Free. MIT. Forever.
BonkLM is MIT-licensed and free forever. The Enterprise tier — humans on the line for production deployments — is being scoped with design partners. How do we compare?
Open
- All 9 layers · 12 validators · 5 guards
- 43 integrations — Express, Next, ElizaOS, LangChain, Mistral, …
- Self-hostable · edge-compatible · V8 isolates
- Unlimited prompts, unlimited validators
- Community Discord · public advisories on GitHub
Enterprise
- Everything in Open, plus humans:
- A named engineer when production trips an edge case
- Co-development on validators tuned to your stack
- Roadmap input ahead of public release
- No prompts logged
- No PII stored
- Same code for everyone
- One license — MIT
The Open tier is the product.
Eight capabilities ship in the MIT release. The Enterprise tier is being scoped with design partners — when it lands, this section gains a second column.

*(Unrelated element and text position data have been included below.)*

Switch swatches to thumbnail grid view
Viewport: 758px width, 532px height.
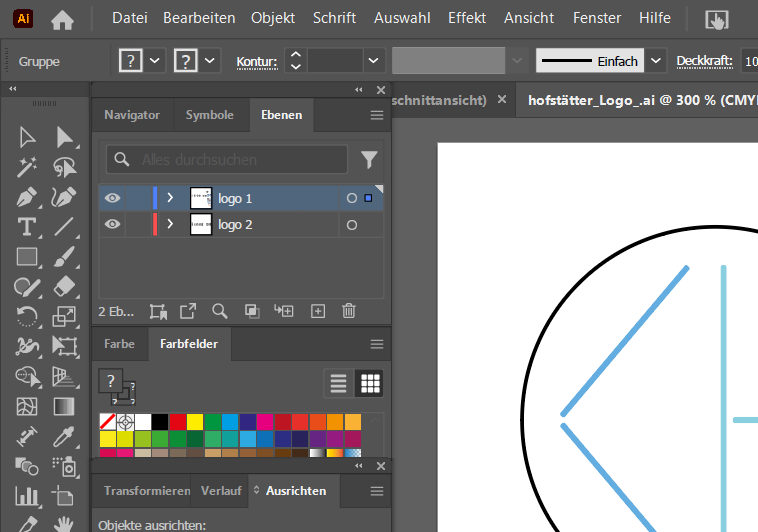(x=370, y=383)
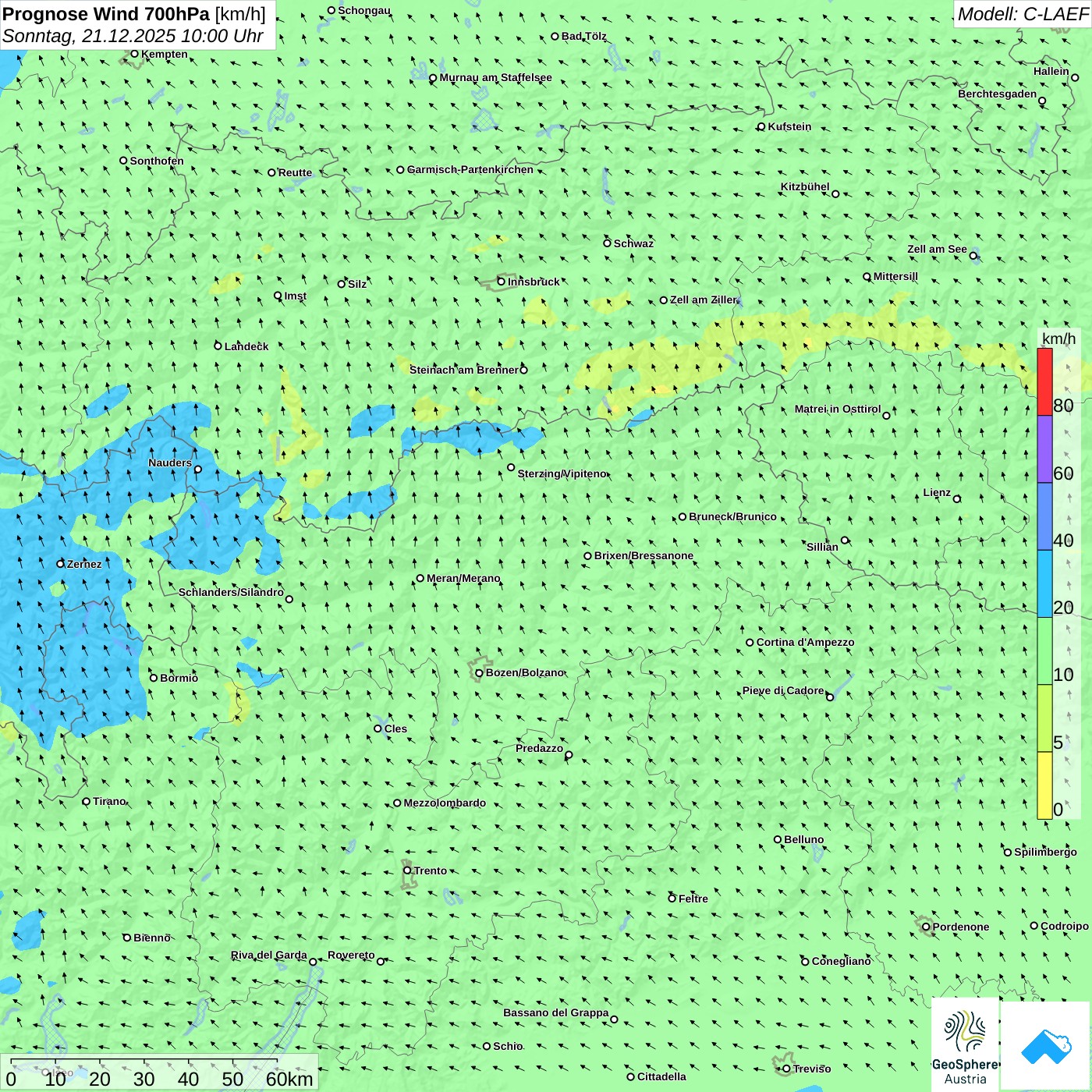Screen dimensions: 1092x1092
Task: Click the blue cloud-arrow logo icon
Action: pos(1046,1045)
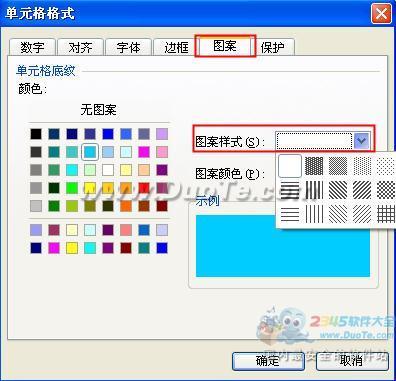Choose the red color swatch
The height and width of the screenshot is (381, 396).
(x=144, y=188)
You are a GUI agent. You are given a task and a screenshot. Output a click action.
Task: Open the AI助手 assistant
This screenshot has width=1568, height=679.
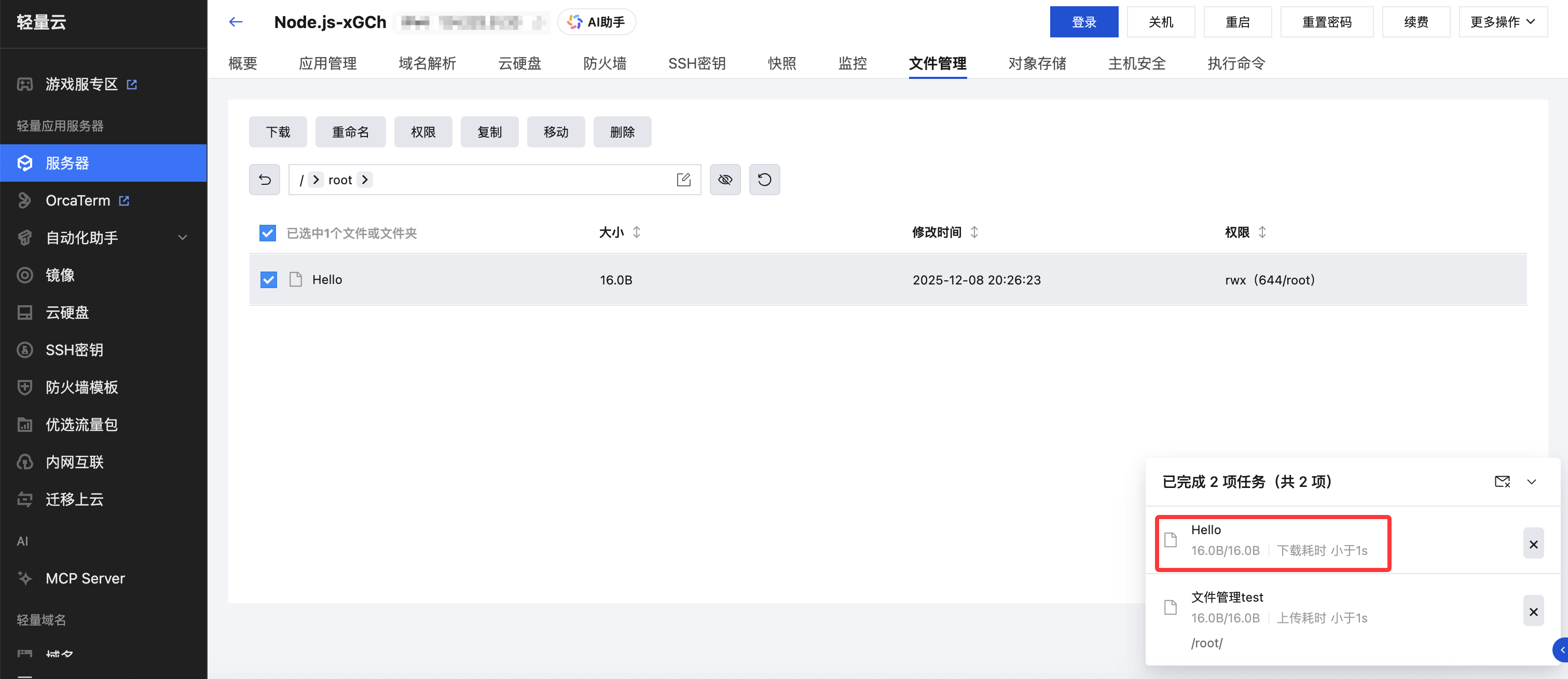tap(597, 22)
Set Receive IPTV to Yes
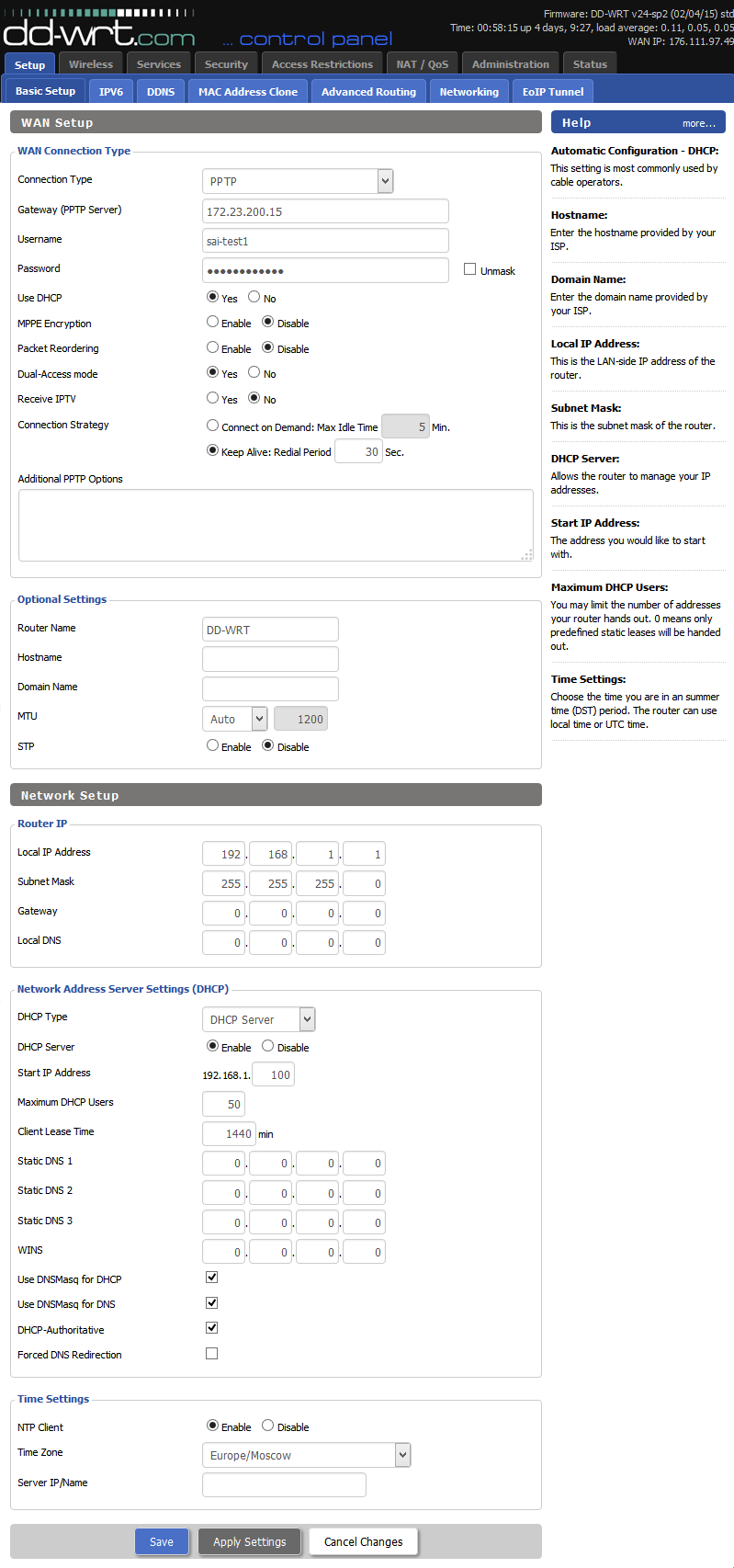The width and height of the screenshot is (734, 1568). [212, 398]
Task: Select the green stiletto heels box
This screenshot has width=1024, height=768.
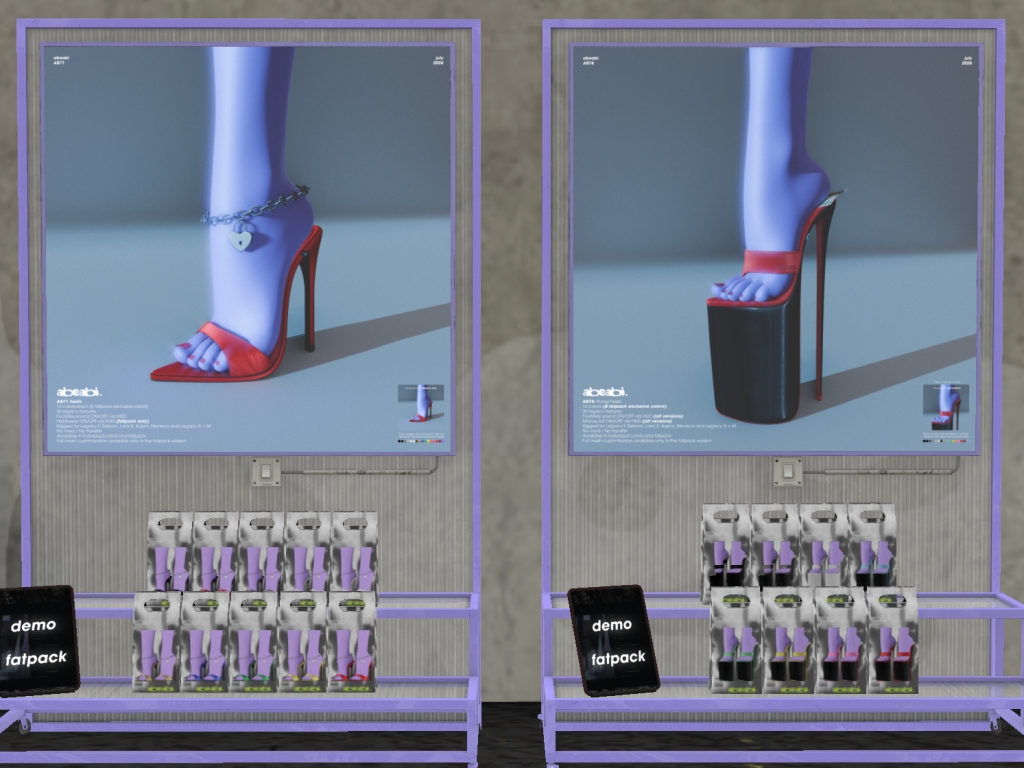Action: [253, 642]
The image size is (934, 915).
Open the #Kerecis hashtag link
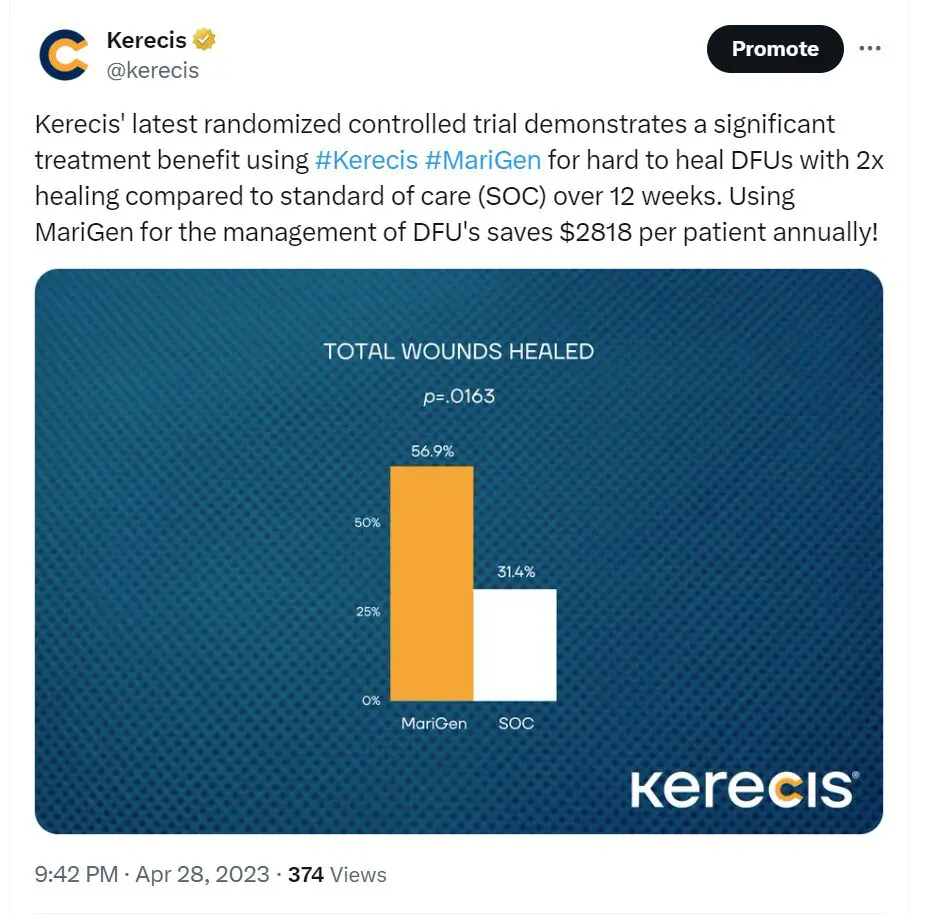tap(366, 160)
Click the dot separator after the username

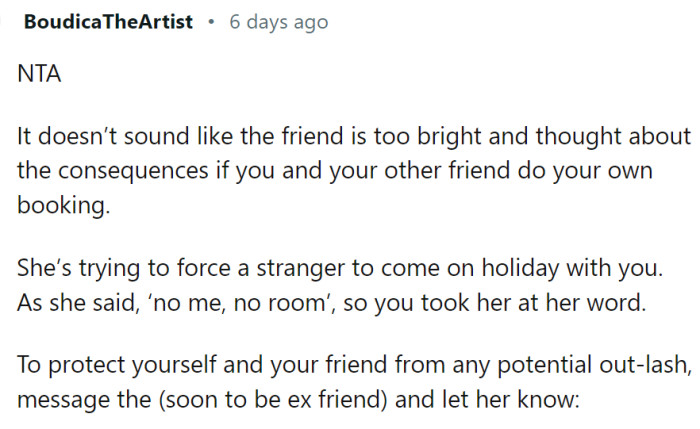click(x=211, y=21)
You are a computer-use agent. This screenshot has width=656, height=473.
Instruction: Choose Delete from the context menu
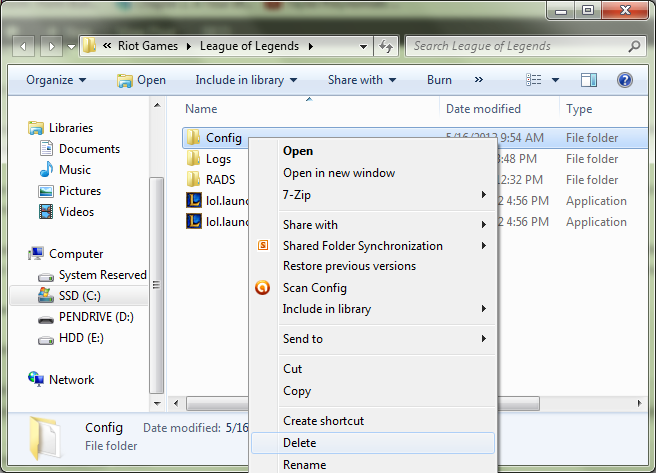[299, 443]
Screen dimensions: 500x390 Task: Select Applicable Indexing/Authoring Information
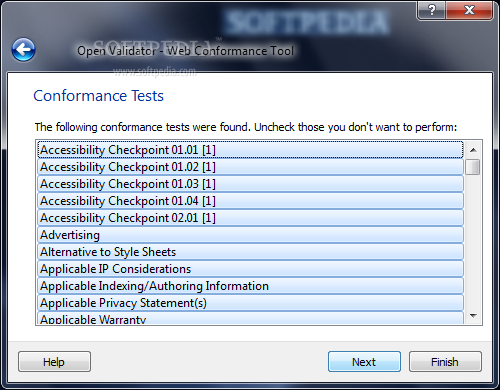[x=250, y=286]
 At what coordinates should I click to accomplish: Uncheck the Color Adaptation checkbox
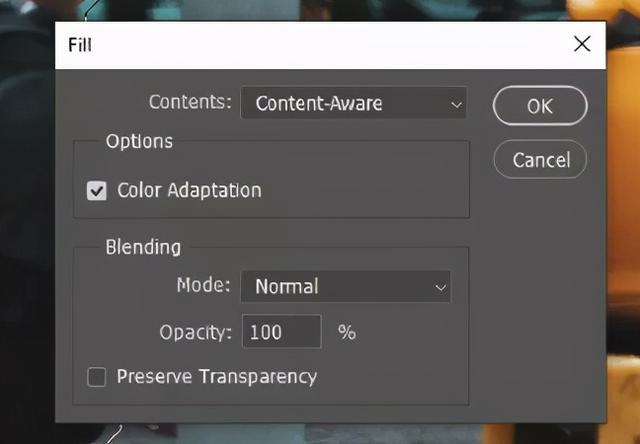click(x=97, y=191)
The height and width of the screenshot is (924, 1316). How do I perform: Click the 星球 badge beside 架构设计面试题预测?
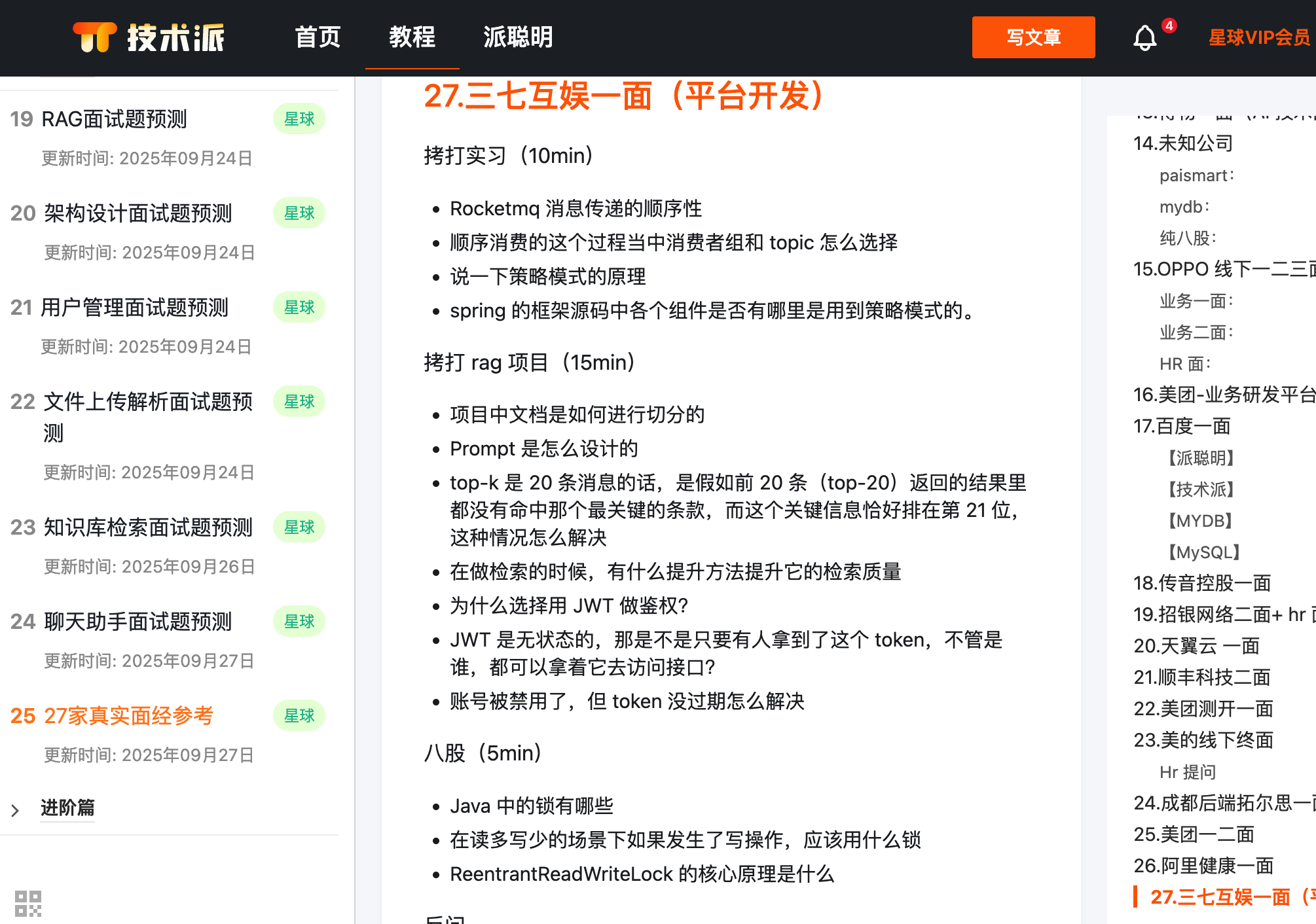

- All 9 defensive layers · 12 validators · 5 guards
- 43 integration packages
- Self-hostable · edge-compatible
- On-prem · airgapped builds
- Unlimited prompts · unlimited validators
- Custom validators (write your own)
- Reproducible build artifacts
- Community Discord · public advisories on GitHub
Six things buyers ask first.
Is BonkLM really MIT? Always?
Yes. The library is MIT-licensed at HEAD and every tagged release. There is no feature gate. When the Enterprise tier ships, it will sell access to humans (named engineers, co-development), not access to features the open-source code does not already have.
Do you log my prompts?
No. The library runs in your process; nothing leaves your network unless you explicitly call out to a remote validator. We have no telemetry. No prompts, no completions, no PII, no IP addresses. Audit it yourself in `src/`.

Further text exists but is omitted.